After a few minutes, Raven showed up. He didn't look like your average endurance athlete. He wore all black-when he walked up, he was wearing a black leather jacket-and he had long, slick hair. He looked like someone had taken a guy from a motorcycle gang in the 50's and turned him into a runner. But he definitely looked like a runner; he's the kind of guy that looks 50 but might be 70.

 

Despite looking a bit intimidating, Raven was an outgoing, friendly host. He seemed to know most of the people on the run, and greeted them by nickname(I figured out that everybody that joins the run gets a nickname). There was a father and daughter there that had only run with the group a couple of times, several years prior, and he remembered them and their nicknames. We all chatted for a bit, then set off at a relaxed pace.

 

After ten minutes or so, Raven worked his way over to me and introduced himself. We talked for a while, and he asked me where I was from, what kind of runner I was, why I was in Miami; etc. I figured out after a few questions that he was looking for something about me that would stick in his mind so that he could give me a nickname. Finally he asked me what I did for a living. At the time I was working for an investment bank trading stocks. He heard that, paused, stuck a finger in the air, and said, "EQUITY!" I guessed that that was how it worked. I wasn't crazy about the nickname(everybody else had much cooler ones), but I figured there wasn't much I could do about it.

 

After a while the group started to split up and everyone found their pace with one or two others. I drifted around from one group to another, talking to the other runners and hearing their stories. I finished the run with a father and son from Minneapolis. The son was a cross country runner who was trying to stay in shape while they traveled(he was pretty quickly bored with our pace).
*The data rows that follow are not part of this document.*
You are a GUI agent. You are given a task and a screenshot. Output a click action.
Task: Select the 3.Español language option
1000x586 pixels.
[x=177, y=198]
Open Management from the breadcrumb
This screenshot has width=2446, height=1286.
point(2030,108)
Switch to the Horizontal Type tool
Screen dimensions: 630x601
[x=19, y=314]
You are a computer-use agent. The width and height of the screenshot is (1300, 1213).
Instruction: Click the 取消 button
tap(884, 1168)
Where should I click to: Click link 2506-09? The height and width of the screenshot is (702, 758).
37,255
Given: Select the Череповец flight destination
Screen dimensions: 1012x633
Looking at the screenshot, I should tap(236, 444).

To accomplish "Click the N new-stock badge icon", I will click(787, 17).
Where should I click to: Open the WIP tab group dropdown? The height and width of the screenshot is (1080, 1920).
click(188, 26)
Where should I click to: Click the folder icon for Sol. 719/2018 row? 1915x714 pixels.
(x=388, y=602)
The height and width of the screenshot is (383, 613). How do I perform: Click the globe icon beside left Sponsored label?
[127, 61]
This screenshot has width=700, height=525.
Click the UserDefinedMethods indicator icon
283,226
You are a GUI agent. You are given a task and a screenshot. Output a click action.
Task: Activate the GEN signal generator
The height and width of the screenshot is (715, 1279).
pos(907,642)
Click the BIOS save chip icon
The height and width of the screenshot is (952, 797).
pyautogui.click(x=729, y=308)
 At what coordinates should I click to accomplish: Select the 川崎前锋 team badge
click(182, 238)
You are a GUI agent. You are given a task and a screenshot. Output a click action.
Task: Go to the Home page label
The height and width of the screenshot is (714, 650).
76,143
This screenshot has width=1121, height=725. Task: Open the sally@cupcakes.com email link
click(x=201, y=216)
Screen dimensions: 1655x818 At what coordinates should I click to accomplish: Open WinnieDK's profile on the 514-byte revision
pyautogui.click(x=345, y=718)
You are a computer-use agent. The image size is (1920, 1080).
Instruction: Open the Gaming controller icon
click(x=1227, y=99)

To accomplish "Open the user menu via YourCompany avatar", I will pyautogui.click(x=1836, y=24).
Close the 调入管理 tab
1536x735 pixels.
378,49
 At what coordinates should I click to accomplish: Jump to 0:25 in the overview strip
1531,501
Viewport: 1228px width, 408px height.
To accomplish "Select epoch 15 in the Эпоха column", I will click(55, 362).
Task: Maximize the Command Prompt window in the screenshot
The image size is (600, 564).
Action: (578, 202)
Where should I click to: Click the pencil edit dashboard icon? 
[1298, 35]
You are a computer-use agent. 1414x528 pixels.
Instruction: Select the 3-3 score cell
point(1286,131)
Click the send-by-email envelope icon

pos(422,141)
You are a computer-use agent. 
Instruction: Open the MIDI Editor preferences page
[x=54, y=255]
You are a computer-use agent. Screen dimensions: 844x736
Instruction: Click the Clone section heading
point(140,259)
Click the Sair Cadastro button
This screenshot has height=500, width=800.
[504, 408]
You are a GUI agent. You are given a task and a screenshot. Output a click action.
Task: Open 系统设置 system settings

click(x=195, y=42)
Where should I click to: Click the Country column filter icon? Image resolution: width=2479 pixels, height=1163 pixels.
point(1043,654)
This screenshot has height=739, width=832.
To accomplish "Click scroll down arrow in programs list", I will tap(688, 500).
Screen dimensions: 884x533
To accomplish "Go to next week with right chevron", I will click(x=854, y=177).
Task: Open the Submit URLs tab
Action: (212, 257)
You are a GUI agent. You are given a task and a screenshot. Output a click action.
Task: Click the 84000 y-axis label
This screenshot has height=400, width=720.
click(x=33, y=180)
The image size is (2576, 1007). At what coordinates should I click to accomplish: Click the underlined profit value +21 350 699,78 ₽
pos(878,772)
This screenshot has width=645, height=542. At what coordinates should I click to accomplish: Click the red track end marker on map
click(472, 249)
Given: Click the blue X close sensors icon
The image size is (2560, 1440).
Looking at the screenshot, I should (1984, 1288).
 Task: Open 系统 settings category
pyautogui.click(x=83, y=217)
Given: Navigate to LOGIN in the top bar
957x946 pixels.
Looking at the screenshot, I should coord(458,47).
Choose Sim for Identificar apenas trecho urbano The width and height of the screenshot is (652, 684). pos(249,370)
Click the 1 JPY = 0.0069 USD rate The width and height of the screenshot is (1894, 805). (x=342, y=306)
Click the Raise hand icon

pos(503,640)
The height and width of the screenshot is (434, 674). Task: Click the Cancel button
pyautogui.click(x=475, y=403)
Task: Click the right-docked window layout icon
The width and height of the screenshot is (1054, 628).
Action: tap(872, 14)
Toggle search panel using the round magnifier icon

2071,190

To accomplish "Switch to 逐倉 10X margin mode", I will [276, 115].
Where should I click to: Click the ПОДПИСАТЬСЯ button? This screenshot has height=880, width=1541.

Everybody was friendly and unguarded with their stories in the way that so many runners in their element are. It was one of the better runs I've ever been on: beautiful place, easy miles, and a friendly group.

 

After we finished, we stood around in the late afternoon sun, stretched, and talked some more. I needed to go but didn't want to. It was such a pleasant experience that I'd have gladly stayed for hours, but pretty soon people started to wander off, back to their cars and the rest of their day. I chatted to Raven for a few minutes more and then did the same, reluctantly.

 

When I got back to my parents' place, I was still thinking about Raven, so I did some research. I found out that he hasn't had an easy life-he's a songwriter and, like so many others, had a bad experience with the Nashville music making machine. He's had some health problems, and no one seemed to know how he made a living. A doctor told him once that he should never run again, ever. That was some time in the 90's.

 

I thought about that and about him for a long time. I thought about how, in a tempestuous life, running must seem like a sanctuary-the one calm place, the one thing that can be relied upon when everything else offers only disappointment or grief. I've certainly had those moments in my life with the bike-when every other part of life seemed uncertain or just bad, I knew that at a minimum I had a way of clearing my head and drawing comfort from fatigue. I imagine that's what running on the beach has done for Raven over all those years. No matter what's going on in his life, no matter how good or bad things are, he always has that run-whether it's for celebration or solace.  And now, through his dedication, he's built something. People come from all over to run with him. They're inspired by him-to clean up their lives, to run a marathon, or just to run. 

 

When I think about Raven and that run, I'm glad for the reminder that I'm lucky. I'm lucky to have that way to clear my head, to feel better when life sucks, to spend time with friends, to just get a good night's sleep. I'm aware that not everybody has something like that in their lives. I'm glad that I do. Remembering that helps me get out the door and on the bike on the days when I feel like staying on the couch.

 

If you're ever in Miami, I'd encourage you to head down to the lifeguard station and run with Raven. Tell him Equity says hello.